DOCUMENT EXCERPT:
◆ ◆ ◆ ◆ ◆
# agave nectar  where to find it?



## Andrew (Aug 28, 2011)

Hi

I had a look in the local supermarkets  no joy  -  I could not even find anyone who could say if the kept it.

what area in a supermarket is it kept in??


----------



## vince13 (Aug 28, 2011)

Sainsburys have it in stock (our local one on the Hankeridge Estate Park in Taunton anyway).  It's kept  by the honey, golden syrup etc.


----------



## Vicsetter (Aug 28, 2011)

This is the one Sainsbury's sell, or you can buy it one-line here:http://www.groovyfood.co.uk/thingswemake/agavenectar.html

There is some controversy because of the way it is made and some is high concentration fructose so it may affect your BG levels.

You may find this article interesting:http://www.grist.org/article/2009-04-10-agave-sweet


----------



## Pumper_Sue (Aug 28, 2011)

Some super markets sell it as do health food shops.
Another tastier and low GI sweetener is Sweet Freedom.
http://www.sweetfreedom.co.uk/ Holland and Barrett sell it 

Try looking nr the honey section for algave nectar or even the sugar section.
◆ ◆ ◆ ◆ ◆
DATASET CONTENT:
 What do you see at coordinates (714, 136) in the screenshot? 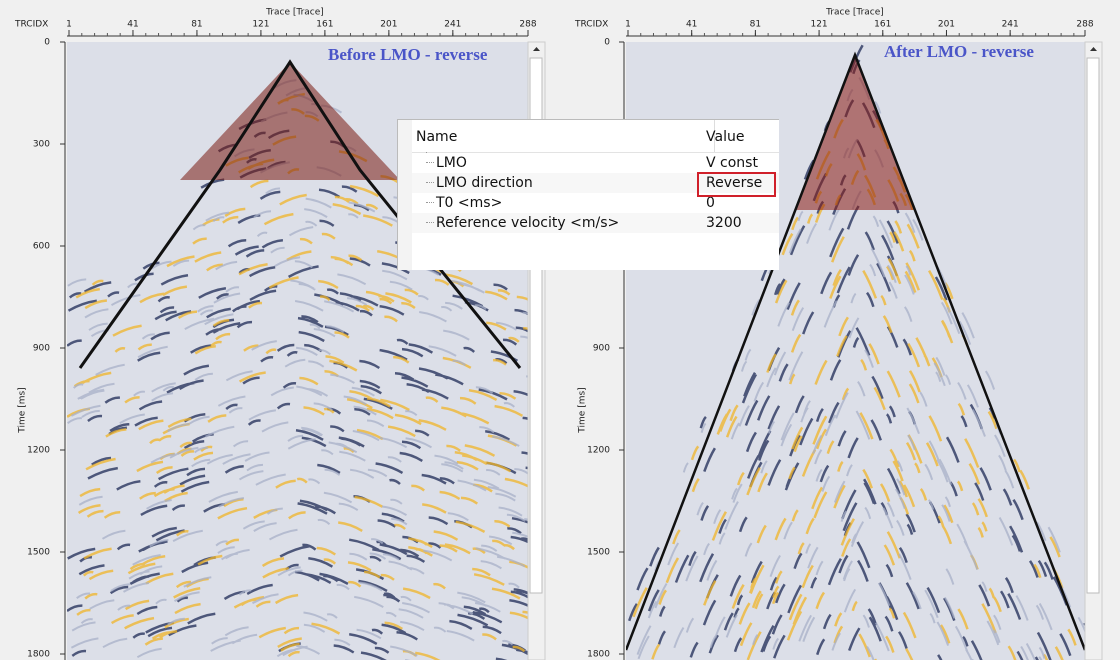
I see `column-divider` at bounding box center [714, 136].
◆ ◆ ◆ ◆ ◆
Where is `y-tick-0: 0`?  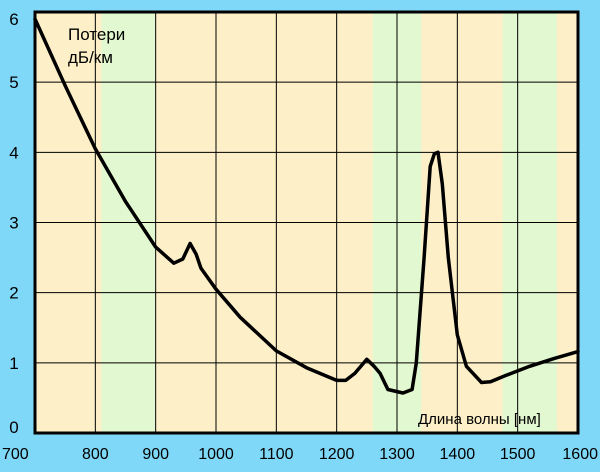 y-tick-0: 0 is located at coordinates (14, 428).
◆ ◆ ◆ ◆ ◆
TO DO:
1. In the agave nectar forum thread, rewrite the paragraph that begins "There is some controversy" so it is shorter but keeps its main facts.
2. Continue the agave nectar forum thread with the next post after its last one.

ANSWERS:
1. How it's made is disputed, and some kinds are high in fructose, so it may affect your BG levels.

2.
----------



## evilcat (Aug 28, 2011)

They stock it in Waitrose as well - in the cooking bit with the flour and dried fruit.  That said though, I bought a bottle and the couple of times I used it my levels shot up.  The agave went to the back to the cupboard and I stuck with Splenda


----------



## Andrew (Aug 29, 2011)

*Thankyou for the information*

Hi

Thankyou for the information -  I will have a look and think


----------



## beckyex (Aug 30, 2011)

I found some in Asda (South West) by the breakfast cereal.
x


----------



## MrsSharpwaa (Sep 2, 2011)

Our local Tesco stock it but they have it with all the "free from" foods.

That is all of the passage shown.